Auxílio-acidente. Incapacidade laboral garante benefício

Redução da capacidade laboral gera direito a auxílio-acidenteO auxílio-acidente é devido ao trabalhador quando, após consolidadas as lesões decorrentes de acidente de qualquer natureza, houver seqüelas que impliquem na redução da capacidade para o trabalho habitualmente exercido. Com esse entendimento, a Segunda Câmara Cível do Tribunal de Justiça de Mato Grosso ratificou sentença sob reexame, que concedeu o benefício no valor correspondente a 50% do salário de benefício de aposentadoria a uma digitadora que, devido aos movimentos repetitivos realizados durante o trabalho, desenvolveu a moléstia LER/DORT (Lesão por Esforço Repetitivo ou Distúrbios Osteomoleculares Relacionados ao Trabalho).

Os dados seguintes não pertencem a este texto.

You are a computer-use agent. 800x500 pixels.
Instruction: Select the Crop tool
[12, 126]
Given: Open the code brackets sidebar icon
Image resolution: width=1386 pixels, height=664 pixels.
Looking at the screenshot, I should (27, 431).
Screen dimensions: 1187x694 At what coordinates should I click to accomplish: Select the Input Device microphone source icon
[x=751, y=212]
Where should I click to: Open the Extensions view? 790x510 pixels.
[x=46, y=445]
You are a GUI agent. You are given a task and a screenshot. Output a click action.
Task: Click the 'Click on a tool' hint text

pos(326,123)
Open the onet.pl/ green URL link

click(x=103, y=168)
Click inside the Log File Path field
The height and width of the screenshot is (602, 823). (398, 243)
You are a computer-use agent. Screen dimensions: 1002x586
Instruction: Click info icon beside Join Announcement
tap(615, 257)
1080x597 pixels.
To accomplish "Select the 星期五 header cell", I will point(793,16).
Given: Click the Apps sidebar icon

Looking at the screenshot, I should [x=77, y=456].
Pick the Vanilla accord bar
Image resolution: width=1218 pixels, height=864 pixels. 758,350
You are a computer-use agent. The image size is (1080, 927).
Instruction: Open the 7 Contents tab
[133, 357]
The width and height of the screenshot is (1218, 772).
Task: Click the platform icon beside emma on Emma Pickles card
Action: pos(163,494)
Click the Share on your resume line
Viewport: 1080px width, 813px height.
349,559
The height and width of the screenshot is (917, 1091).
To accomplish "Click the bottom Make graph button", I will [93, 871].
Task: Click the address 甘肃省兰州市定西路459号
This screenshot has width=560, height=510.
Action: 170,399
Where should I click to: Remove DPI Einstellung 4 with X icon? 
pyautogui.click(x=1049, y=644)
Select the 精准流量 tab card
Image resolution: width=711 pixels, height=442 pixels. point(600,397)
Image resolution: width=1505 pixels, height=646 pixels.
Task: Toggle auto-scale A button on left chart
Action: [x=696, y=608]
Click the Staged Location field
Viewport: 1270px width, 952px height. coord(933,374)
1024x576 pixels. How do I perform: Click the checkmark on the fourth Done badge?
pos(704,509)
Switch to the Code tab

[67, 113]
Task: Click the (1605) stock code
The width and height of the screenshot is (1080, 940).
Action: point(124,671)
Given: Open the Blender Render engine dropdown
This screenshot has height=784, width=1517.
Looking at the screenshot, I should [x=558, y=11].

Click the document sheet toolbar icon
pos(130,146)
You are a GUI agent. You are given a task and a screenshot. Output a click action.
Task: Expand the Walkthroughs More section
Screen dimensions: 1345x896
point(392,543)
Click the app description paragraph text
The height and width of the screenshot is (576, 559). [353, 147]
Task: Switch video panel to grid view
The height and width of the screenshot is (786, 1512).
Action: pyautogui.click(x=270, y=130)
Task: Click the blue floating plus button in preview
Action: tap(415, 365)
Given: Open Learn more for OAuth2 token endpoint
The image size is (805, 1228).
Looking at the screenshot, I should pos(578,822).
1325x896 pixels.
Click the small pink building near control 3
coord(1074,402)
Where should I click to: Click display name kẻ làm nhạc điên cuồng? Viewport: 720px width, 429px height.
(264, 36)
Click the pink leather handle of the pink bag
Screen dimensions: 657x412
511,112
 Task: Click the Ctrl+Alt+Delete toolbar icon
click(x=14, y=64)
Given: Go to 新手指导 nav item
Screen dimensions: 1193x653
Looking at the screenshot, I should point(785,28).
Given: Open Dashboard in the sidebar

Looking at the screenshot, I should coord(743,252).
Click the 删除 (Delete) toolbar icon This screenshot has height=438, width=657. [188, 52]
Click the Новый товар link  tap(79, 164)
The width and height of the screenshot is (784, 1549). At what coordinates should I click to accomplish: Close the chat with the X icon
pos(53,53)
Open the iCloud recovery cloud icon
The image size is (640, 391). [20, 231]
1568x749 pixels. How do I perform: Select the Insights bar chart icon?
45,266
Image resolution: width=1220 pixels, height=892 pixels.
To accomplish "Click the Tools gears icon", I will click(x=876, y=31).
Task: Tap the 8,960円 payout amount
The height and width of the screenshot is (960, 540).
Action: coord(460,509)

O valor deverá ser incorporado ao benefício da pensão por aposentadoria por invalidez (Reexame Necessário de Sentença nº. 106694/2007). Em Primeira Instância, o juízo determinou que o Instituto Nacional de Seguridade Social (INSS) pague o auxílio-acidente, além de custas processuais e honorários advocatícios, fixados em R$ 2 mil. Conforme consta nos autos, a requerente era funcionária do Banco Bradesco S/A, onde exercia a função de digitadora e realizava movimentos repetitivos, o que acabou resultando em sua incapacidade laboral definitiva. Em 1997, ela passou a receber auxílio-doença e, em 2001, aposentou-se por invalidez. De acordo com a relatora do recurso, juíza substituta de 2º grau Clarice Claudino da Silva, é certo que da moléstia contraída restaram seqüelas que reduziram a capacidade laboral da autora para as atividades habituais, enquadrando-se nos requisitos que ensejam a concessão do auxílio-acidente. A juíza ressaltou que, conforme o contexto fático-probatório produzido nos autos, comprovado o nexo causal entre as seqüelas sofridas no acidente de trabalho e a redução da capacidade laboral, e verificados os pressupostos legais, há de ser mantida a decisão que concedeu auxílio-acidente, cujo valor deve corresponder ao percentual de 50% do salário de benefício, nos termos do art. 86, § 1º, da Lei 8.213/91. A decisão, por unanimidade, foi em conformidade com o parecer ministerial. Acompanharam o voto da relatora os desembargadores Antônio Bitar Filho (revisor) e Carlos Alberto Alves da Rocha (vogal convocado).